## Information given
┄┄┄┄┄┄┄┄┄┄

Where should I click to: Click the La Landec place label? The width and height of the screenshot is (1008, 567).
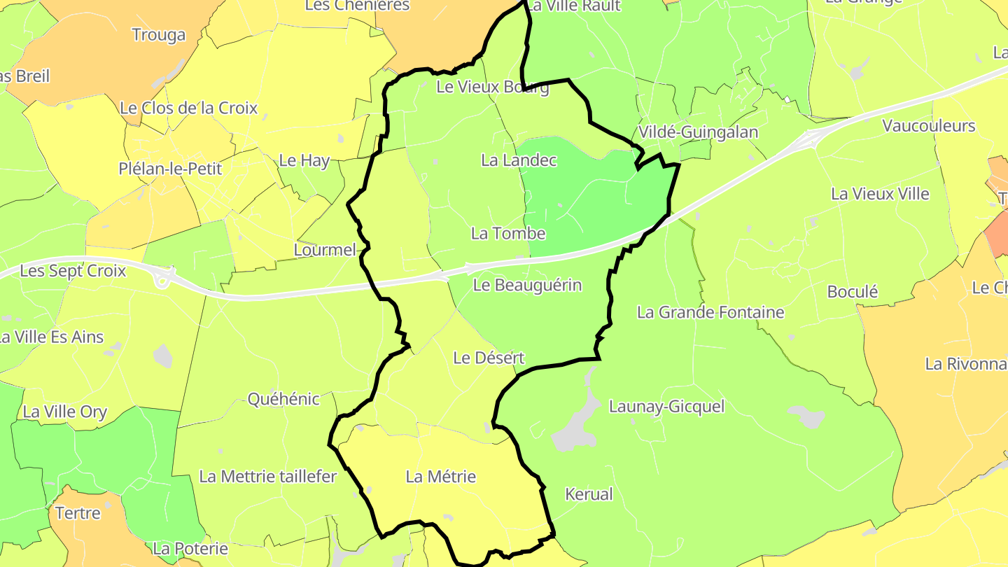coord(519,160)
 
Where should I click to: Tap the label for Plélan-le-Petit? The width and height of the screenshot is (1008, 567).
coord(170,169)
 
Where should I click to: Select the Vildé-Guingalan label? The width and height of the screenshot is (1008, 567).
coord(698,132)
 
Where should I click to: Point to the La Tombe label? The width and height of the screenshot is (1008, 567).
coord(508,233)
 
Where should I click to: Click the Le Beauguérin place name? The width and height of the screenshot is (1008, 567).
coord(527,285)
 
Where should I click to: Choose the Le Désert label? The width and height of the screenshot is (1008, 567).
coord(489,358)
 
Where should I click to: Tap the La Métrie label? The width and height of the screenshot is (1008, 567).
coord(441,477)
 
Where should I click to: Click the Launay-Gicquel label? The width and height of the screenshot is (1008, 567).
coord(666,406)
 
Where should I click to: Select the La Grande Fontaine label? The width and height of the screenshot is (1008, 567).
coord(710,312)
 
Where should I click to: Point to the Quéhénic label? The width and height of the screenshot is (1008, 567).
coord(284,399)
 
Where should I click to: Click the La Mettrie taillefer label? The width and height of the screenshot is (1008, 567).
coord(268,477)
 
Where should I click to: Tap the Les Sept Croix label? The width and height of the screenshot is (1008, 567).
coord(73,270)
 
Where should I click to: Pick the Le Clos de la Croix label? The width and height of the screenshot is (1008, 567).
coord(189,108)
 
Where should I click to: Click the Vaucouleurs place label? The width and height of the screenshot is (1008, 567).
coord(929,126)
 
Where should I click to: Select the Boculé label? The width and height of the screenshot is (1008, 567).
coord(853,292)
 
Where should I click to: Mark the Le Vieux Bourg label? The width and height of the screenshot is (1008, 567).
coord(492,87)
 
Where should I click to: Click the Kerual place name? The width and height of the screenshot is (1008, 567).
coord(589,494)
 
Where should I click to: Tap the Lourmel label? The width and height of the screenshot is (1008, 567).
coord(325,250)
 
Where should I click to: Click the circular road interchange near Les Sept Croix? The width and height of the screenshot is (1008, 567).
coord(165,280)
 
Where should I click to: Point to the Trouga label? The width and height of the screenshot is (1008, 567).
coord(159,35)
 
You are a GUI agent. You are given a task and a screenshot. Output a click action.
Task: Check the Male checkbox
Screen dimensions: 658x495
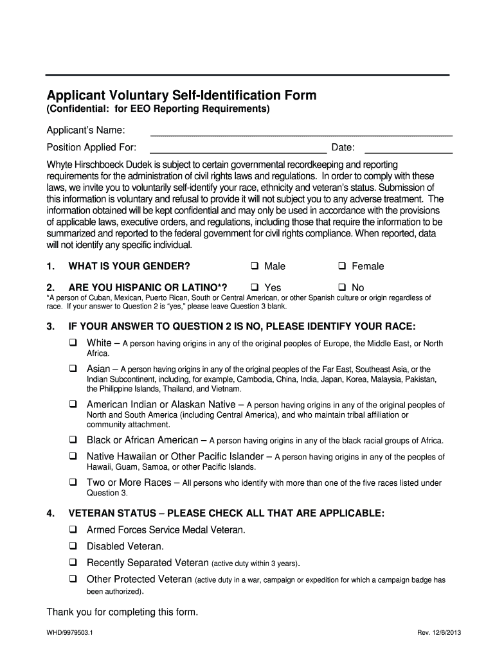point(255,267)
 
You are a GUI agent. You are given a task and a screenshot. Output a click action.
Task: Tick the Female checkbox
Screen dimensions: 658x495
point(342,267)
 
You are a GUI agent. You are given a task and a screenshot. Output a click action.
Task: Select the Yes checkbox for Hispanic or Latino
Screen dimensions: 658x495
point(255,287)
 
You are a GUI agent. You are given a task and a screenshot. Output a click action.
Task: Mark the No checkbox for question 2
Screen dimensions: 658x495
point(342,287)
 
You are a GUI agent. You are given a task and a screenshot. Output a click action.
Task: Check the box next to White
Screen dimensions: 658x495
point(73,343)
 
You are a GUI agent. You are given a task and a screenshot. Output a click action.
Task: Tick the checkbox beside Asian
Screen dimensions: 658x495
point(73,369)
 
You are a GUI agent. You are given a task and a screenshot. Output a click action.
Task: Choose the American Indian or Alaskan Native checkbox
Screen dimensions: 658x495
point(73,405)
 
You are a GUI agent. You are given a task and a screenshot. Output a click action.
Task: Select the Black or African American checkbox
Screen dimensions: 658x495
point(73,440)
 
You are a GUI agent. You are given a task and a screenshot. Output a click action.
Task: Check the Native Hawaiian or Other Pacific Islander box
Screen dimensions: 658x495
point(73,457)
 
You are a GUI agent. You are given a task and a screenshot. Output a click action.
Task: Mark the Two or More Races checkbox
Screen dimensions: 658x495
point(73,483)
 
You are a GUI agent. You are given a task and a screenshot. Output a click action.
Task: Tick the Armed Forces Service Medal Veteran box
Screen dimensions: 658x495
point(73,530)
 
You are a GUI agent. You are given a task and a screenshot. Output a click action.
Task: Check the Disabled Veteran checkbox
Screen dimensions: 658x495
point(73,547)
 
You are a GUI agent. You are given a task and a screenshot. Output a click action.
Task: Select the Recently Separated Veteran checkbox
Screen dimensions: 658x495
point(73,563)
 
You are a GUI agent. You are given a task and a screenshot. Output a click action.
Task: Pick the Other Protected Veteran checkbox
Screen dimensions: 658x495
point(73,580)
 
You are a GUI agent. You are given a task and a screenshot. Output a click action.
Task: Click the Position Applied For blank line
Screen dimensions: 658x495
point(238,149)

┄┄┄┄┄┄┄┄┄┄

## What the task requires
Starting with the line that contains "Where should I click to: Pick" and going on through the line that contains "coord(492,87)", write out those lines of the material again, requests included, adding -30 to every coordinate number in the answers. Give only those lines.

## Problem solution
Where should I click to: Pick the Le Clos de la Croix label? The width and height of the screenshot is (1008, 567).
coord(159,78)
 
Where should I click to: Click the Vaucouleurs place label? The width and height of the screenshot is (1008, 567).
coord(899,96)
 
Where should I click to: Select the Boculé label? The width and height of the screenshot is (1008, 567).
coord(823,262)
 
Where should I click to: Mark the Le Vieux Bourg label? The width and height of the screenshot is (1008, 567).
coord(462,57)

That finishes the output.